[Records]
++++++++

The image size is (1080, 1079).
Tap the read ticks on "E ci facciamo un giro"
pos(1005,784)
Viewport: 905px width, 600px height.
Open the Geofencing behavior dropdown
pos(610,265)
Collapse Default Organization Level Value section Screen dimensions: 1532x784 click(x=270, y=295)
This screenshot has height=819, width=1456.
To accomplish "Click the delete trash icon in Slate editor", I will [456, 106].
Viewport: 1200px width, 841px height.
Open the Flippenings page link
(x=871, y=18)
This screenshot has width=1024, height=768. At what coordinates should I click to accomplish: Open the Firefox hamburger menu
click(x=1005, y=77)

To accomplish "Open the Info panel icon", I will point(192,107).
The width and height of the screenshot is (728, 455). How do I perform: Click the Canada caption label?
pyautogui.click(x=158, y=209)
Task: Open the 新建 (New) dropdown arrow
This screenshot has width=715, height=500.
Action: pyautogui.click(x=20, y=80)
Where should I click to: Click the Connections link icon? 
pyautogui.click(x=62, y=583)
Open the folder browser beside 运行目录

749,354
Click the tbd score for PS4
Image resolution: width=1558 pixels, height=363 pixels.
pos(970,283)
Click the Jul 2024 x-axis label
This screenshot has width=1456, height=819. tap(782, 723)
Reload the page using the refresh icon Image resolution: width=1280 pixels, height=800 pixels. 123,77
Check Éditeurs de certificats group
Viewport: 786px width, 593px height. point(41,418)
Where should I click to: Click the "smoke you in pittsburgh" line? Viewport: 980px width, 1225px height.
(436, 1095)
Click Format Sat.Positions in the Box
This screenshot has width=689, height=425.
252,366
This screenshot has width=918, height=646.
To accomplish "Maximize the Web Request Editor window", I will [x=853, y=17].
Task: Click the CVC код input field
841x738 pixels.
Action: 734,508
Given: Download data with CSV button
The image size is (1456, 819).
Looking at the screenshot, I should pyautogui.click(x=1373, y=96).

++++++++

### Goal of the exercise
Pull out every line in the rows above that contains the word "Task", copying each one in full. Case counts, so match the word only where its capitalization is the same.

### Solution
Task: Open the 新建 (New) dropdown arrow
Task: Click the CVC код input field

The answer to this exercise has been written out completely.